SUPPLIED MATERIAL:
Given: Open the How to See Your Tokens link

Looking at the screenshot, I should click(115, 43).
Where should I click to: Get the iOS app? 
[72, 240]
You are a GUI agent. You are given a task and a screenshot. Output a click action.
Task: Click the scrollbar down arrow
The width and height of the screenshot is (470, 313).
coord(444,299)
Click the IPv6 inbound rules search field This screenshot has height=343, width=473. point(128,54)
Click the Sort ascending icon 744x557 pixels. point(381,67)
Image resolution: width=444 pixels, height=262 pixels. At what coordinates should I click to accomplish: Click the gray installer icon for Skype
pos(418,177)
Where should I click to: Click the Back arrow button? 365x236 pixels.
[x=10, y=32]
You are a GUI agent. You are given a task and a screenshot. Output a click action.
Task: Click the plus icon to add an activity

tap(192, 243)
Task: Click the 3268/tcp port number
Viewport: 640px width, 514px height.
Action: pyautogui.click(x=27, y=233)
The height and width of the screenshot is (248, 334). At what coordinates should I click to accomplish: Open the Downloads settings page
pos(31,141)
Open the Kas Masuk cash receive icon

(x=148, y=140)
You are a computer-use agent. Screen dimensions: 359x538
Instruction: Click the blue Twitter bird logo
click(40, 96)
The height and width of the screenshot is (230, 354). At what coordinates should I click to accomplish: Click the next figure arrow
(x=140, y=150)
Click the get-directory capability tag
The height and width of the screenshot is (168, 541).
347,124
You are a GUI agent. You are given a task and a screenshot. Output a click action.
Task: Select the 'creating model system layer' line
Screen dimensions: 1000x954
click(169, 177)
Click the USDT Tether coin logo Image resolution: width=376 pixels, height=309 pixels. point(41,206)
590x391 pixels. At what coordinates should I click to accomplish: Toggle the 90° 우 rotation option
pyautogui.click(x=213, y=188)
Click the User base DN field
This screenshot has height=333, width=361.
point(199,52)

TASK REQUIREMENTS:
Write out, exactly as they appear, the lines from the one containing "Click the User base DN field" through the last line of the records above, both included, and nothing more.

TASK ANSWER:
Click the User base DN field
This screenshot has height=333, width=361.
point(199,52)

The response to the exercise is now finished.